The strategy of drug delivery through a hollow needle and catheter is an important part of interventional radiology. It is used to increase the drug concentration in local lesions and reduce systemic toxicity. The concept of precise drug selection is derived from personalized and evidence-based medicine. The issue of drug delivery concerning the route and rate, dosage, and release from carriers is a topic of PIR. The combination of locoregional and systemic treatment conforms to the concept of PIR. Clinical research has demonstrated that chemotherapeutics, molecular targeted, and immune-therapeutic drugs improve the outcome of locoregional treatment.¹² Evaluation based on pathological, molecular, and genetic examinations also provides a reliable basis for combination treatment.¹³

Embolization has been widely used in the treatment of hemorrhagic diseases and tumors by blocking the blood supply to the lesion. Super-selective supplied vessel embolization meets the narrow concept of PIR at the anatomical level. Accuracy in embolic rate, range and degree of embolization, and selection of embolic materials or devices broaden the concept of precise embolization. Factors including types of embolic materials, drug carriers, and drug-load volume of carriers significantly influence the outcome of embolization.¹⁴^,¹⁵ Recently, various multi-functional embolic materials have been developed and applied clinically to replace the simple filling materials, providing more options for endovascular embolization.¹⁶ Standardized strategies for selecting optimum embolic materials and their precise use for specific diseases are topics of PIR.¹⁶ Efforts to develop and apply new types of embolic materials would result in a great process of interventional radiology.

Devices including balloons, stents, filters, and coils are commonly used in interventional radiology, which can diagnose and treat diseases by opening or closing congenital and acquired lumens (blood vessels, digestive tract, airway, etc.). After decades of evolution, the indications and applications of devices have changed. Balloon dilation is mostly used in the treatment of cardiovascular and cerebrovascular diseases, and it often temporarily dilates the biliary tract, portal vein, and cerebral vessels before stent implantation.¹⁷

Owing to the appearance of many new types of stents, such as bare metal stents and drug-eluting stents, biocompatibility has improved and the rate of restenosis has decreased significantly.¹⁷ Biodegradable stent, 3D printing biodegradable polymer stents, coated stents, and MRI-compatible stents have amplified the application of stent implantation. However, problems of stent deformation, thrombosis, tissue growth inhibition, and damage around the stent remain unsolved.¹⁸

A filter is used to prevent vascular embolic diseases by shedding a thrombus from peripheral blood vessels. The selection of filter type (permanent or temporary), time of implantation and removal, long-term complications of permanent filter implantation, blockage by thrombus, and injury to the vascular wall and surrounding tissue induced by the continuous compression of the filter legs have confused interventional physicians for years. Degradable filters and drug-coated filters are expected to solve the problems of blockage and relieve compression after long-term filter implantation. The retrievable filter greatly reduces the complication of long-term filter implantation, even though two operations under DSA guidance are needed.¹⁹^,²⁰

A coil is a permanent implant material that makes the distal vessels and organs functionally useless. For PIR, the texture of the coil and the release speed have a significant impact on the embolization effect and should be carefully assessed. The controllable catheter helps control the release speed and shape of the coil. In addition, coils combined with other embolic materials are a new strategy for embolization.²¹

Above all, interventional radiology techniques have improved significantly, and more options are currently offered to the patients and interventional physicians. In addition, the precise selection and application of drugs, embolic materials, and devices really impact the outcome of interventional treatment. Therefore, the development, selection, and application of drugs, embolic materials, and devices are the main areas of PIR.

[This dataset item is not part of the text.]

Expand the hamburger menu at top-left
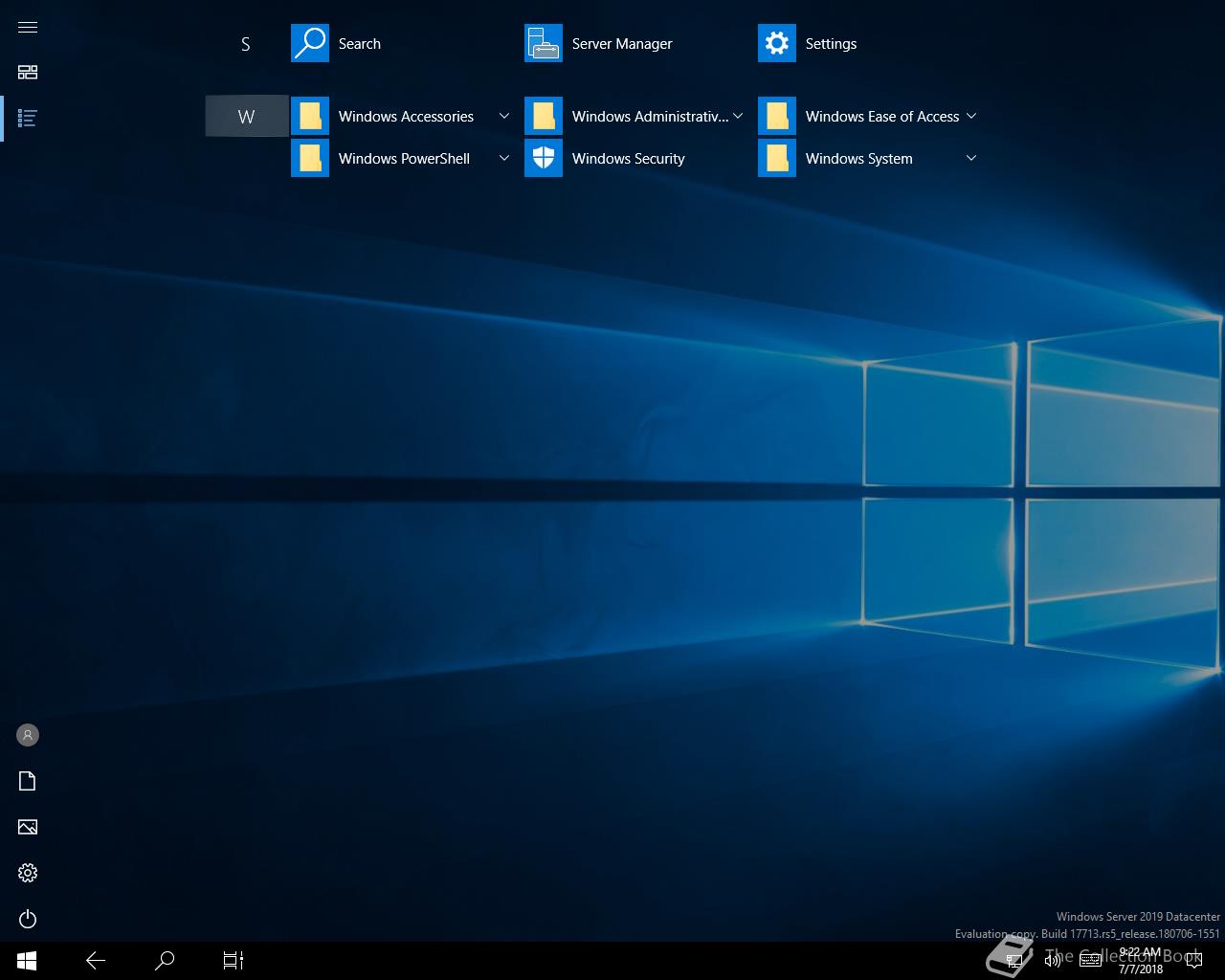This screenshot has height=980, width=1225. pyautogui.click(x=28, y=27)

5. Pre-therapeutic and prognostic imaging evaluation and intraoperative guidance

Imaging evaluation is the foundation of the entire process of PIR. Image evaluation methods have evolved in recent years. Traditional radiology techniques, including US, CT, and MRI, reflect the morphological features of lesions. Molecular imaging techniques, such as pet-CT, pet-MR, and ECT, visualize the biological characteristics of lesions at anatomical positions. Multimodal medical image fusion is used to overcome the shortcomings of a single image. It has been demonstrated that multimodal medical image fusion significantly improves the early diagnosis rate and decreases the misdiagnosis rate. Multimodal medical image fusion is also used to screen optimum drugs and to evaluate therapeutic effects in real time.²² The auxiliary equipment based on artificial intelligence analysis can also improve the accuracy of traditional radiology.²³ Thus, various imaging methods provide alternatives to traditional imaging evaluations.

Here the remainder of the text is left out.